Los portugueses se han empleado a fondo para acoger, durante los tres días de verificaciones, a los participantes del 29° Dakar, en Lisboa. Y eso sin contar la parte deportiva, en la que Ruben Faria en motos y Carlos Sousa en coches se han proclamado primeros ganadores del año, sobre un recorrido arenoso en el que los grandes favoritos de la carrera han tenido actuaciones discretas. Alphand, frenado por un pinchazo, empezará la segunda etapa con once minutos de retraso sobre el embajador de Portugal. En camiones, Gerard De Rooy ha sido el más rápido, en el regreso de los pesos pesados holandeses al rally.

Ruben Faria causó la sorpresa el año pasado al imponerse en las pistas del Algarve, donde se corría la última especial. La determinación del piloto principal del clan portugués sólo es equiparable a su eficacia en las pistas de su país. En su primera participación en 2006, el campeón de enduro terminó 35 en Dakar. Su reencuentro con el rally que ya le hizo saborear las mieles del triunfo ha sido por todo lo alto. La táctica del ataque a ultranza le ha funcionado este año igual de bien. Tras pasar a cerca de 80 contrincantes, Faria ha puesto el listón lejos del alcance de los mejores pilotos, que han decidido globalmente jugar la carta de la seguridad en este recorrido tan técnico y lleno de trampas. Sólo su compatriota Helder Rodrígues, que ya se hizo notar el año pasado en las etapas portuguesas, y seguramente motivado por la misma perspectiva, se le ha acercado a 16″.

Encantados por su visita a Portugal, los favoritos se han planteado esta primera especial como una prueba para hacer piernas. Cyril Despres, que tampoco tenía intención de forzar la máquina, dando prioridad a la razón sobre el espectáculo, se ha visto obligado, además, a disminuir el ritmo por problemas técnicos. El estado de degradación del terreno después del paso de muchos de los participantes, que han ablandado aún más la arena, ha hecho que el consumo de su KTM se haya convertido en un problema. Por miedo a quedarse sin gasolina, el líder de KTM Gauloises ha optado por la prudencia. Por su parte, Marc Coma también ha preferido dejar tranquilo el acelerador y evitar el stress de los numerosos adelantamientos necesarios.

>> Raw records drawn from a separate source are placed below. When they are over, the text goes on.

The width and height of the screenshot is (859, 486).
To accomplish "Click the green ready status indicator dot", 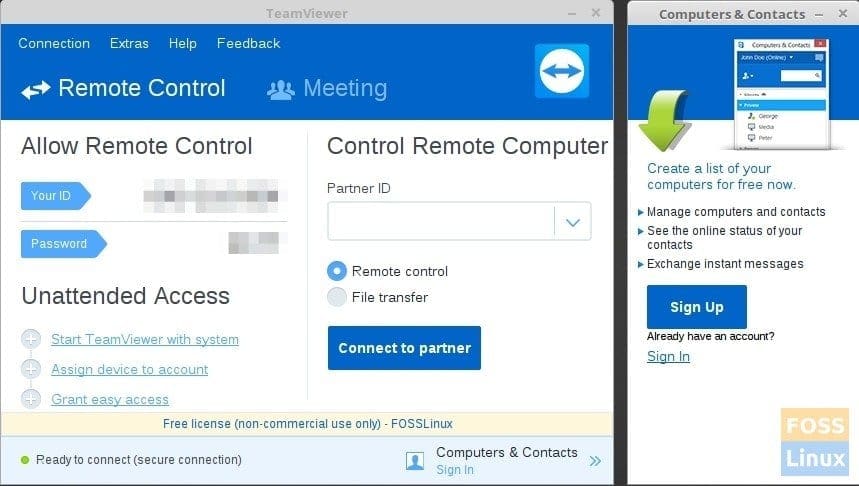I will tap(25, 460).
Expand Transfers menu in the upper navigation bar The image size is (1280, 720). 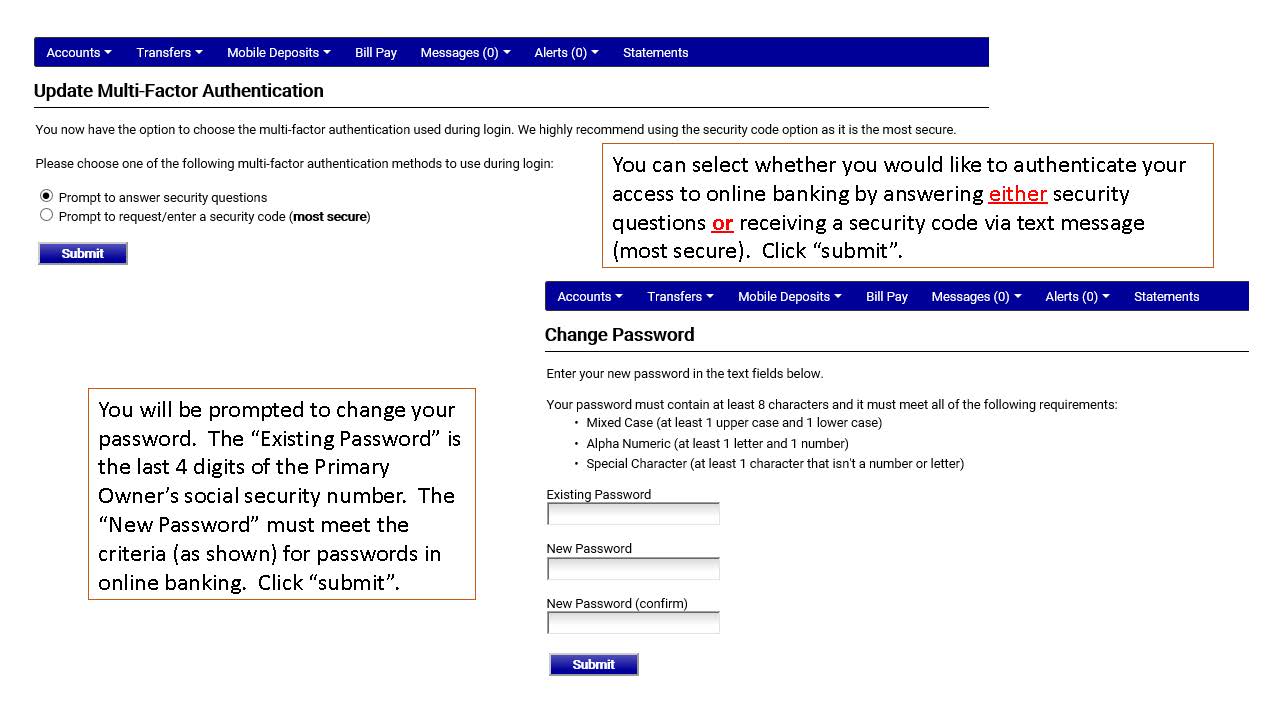169,53
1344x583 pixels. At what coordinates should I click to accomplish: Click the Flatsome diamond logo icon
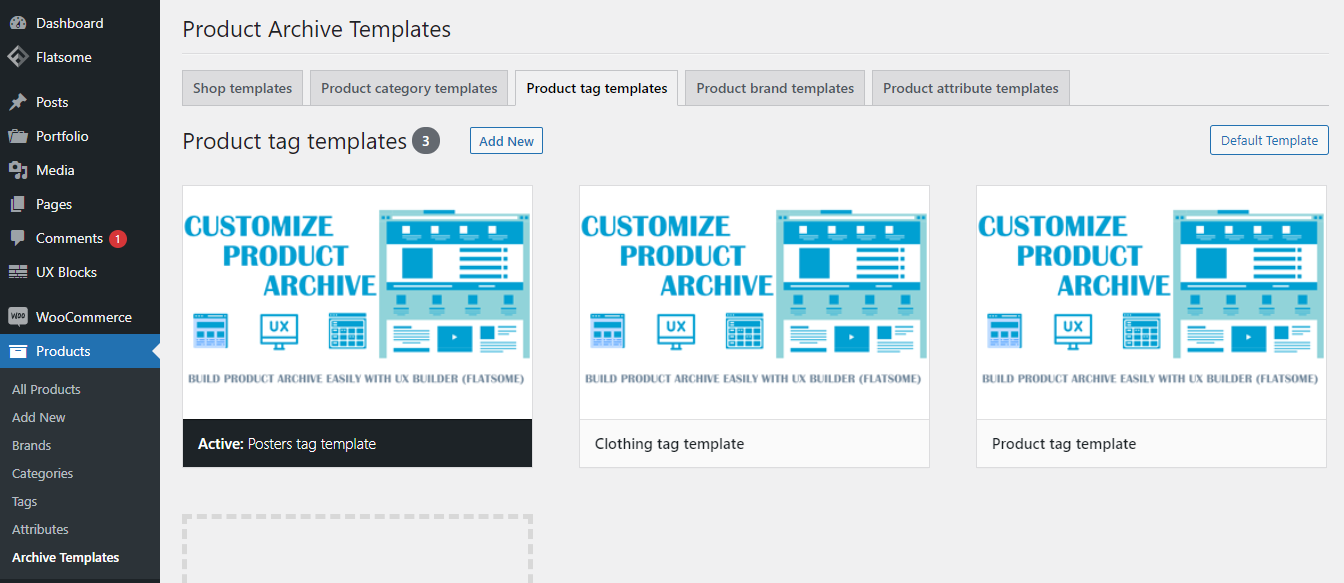point(18,57)
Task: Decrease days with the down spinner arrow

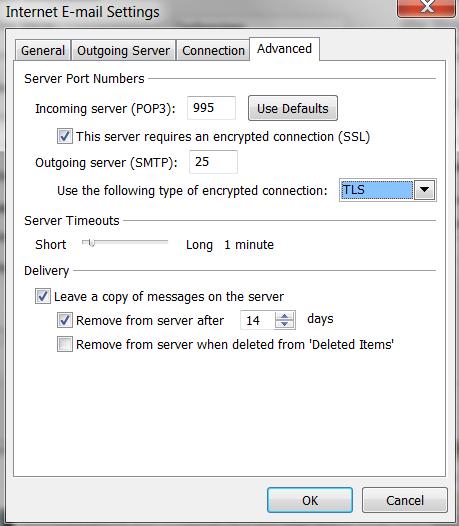Action: click(285, 324)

En coches, Carlos Sousa, que no pudo contentar a su público en los caminos del Algarve el año pasado, terminando segundo en la primera etapa portuguesa, ha conseguido este año la unanimidad de todos al volante de su nuevo Volkswagen y en un terreno bastante más arenoso, alzándose con su primer triunfo desde 2001. El héroe local ha cogido el toro por los cuernos para hacerse con su 5ª victoria en el Dakar, aprovechando de maravilla un recorrido más largo y técnico, y relegando a su más inmediato adversario, Giniel de Villiers, a más de 2’30″.

El sudafricano, sin duda menos motivado que Sousa, con el factor público a su favor, termina el primero de los oficiales de Volkswagen. En un primer round de observación ante el de Mitsubishi, el equipo alemán coloca a sus cuatro coches entre la 2ª y 5ª posición. Carlos Sainz, gran dominador de las especiales portuguesas el año pasado, ha de contentarse del tercer puesto. En el anunciado reencuentro entre los dos antiguos adversarios del WRC, Sainz y Ari Vatanen, 3° y 4° respectivamente, han llegado en un tiempo exacto. Al final, es el norteamericano Marc Miller quien ha acabado con todos los VW de una tacada.

En cuanto a las “relativas” decepciones, o más bien los incidentes mecánicos, el actual campeón, Luc Alphand, ha perdido cerca de 10 preciosos minutos reparando un pinchazo a los 45 km de carrera, cosa que, en una especial tan corta, puede costarle caro. Pero bastante más preocupantes han sido los problemas eléctricos de la recién llegada a BMW X-Raid, Jutta Kleinschmidt. La alemana se ha quedado parada un buen rato, y ni siquiera la caballeresca ayuda de su compañero de equipo Guerlain Chicherit, que al final ha logrado ser 6°, ha podido evitar que la Kleinschmidt perdiera más de 27 minutos con respecto al vencedor del día.

En la competición de camiones, la familia De Rooy, de vuelta al Dakar después de un año en blanco por culpa de los problemas de conformidad de sus vehículos, versión 2006, promete a los Kamaz un rally mucho más tranquilo. El pentacampeón Vladimir Chagin, igualmente sobrepasado por su segundo de 2006, Hans Stacey, pierde ya 5’31’’ con respecto al joven Gerard, herdero de la dinastía De Rooy.